(RECORDS FOR PROCESSING begins)

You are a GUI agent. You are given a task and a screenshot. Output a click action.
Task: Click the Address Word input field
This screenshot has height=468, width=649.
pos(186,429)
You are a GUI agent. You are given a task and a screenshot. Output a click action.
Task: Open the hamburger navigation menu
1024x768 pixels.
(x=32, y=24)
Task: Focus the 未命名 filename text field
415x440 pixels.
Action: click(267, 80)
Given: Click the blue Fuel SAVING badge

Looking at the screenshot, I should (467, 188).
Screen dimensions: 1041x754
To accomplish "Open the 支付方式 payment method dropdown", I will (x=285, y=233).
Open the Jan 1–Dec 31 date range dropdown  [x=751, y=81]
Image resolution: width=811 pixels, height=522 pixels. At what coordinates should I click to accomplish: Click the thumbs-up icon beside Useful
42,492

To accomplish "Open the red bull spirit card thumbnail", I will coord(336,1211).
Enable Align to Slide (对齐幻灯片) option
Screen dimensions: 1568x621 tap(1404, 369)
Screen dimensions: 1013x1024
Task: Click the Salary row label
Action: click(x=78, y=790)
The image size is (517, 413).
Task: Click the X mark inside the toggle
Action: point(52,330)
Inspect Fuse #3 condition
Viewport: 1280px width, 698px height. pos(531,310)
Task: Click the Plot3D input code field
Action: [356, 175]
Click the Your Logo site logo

(RECORDS FOR PROCESSING ends)

Count the lines above that include the word "will". Reply with that number alone.

◆ **OUTPUT FOR THIS TASK**: 2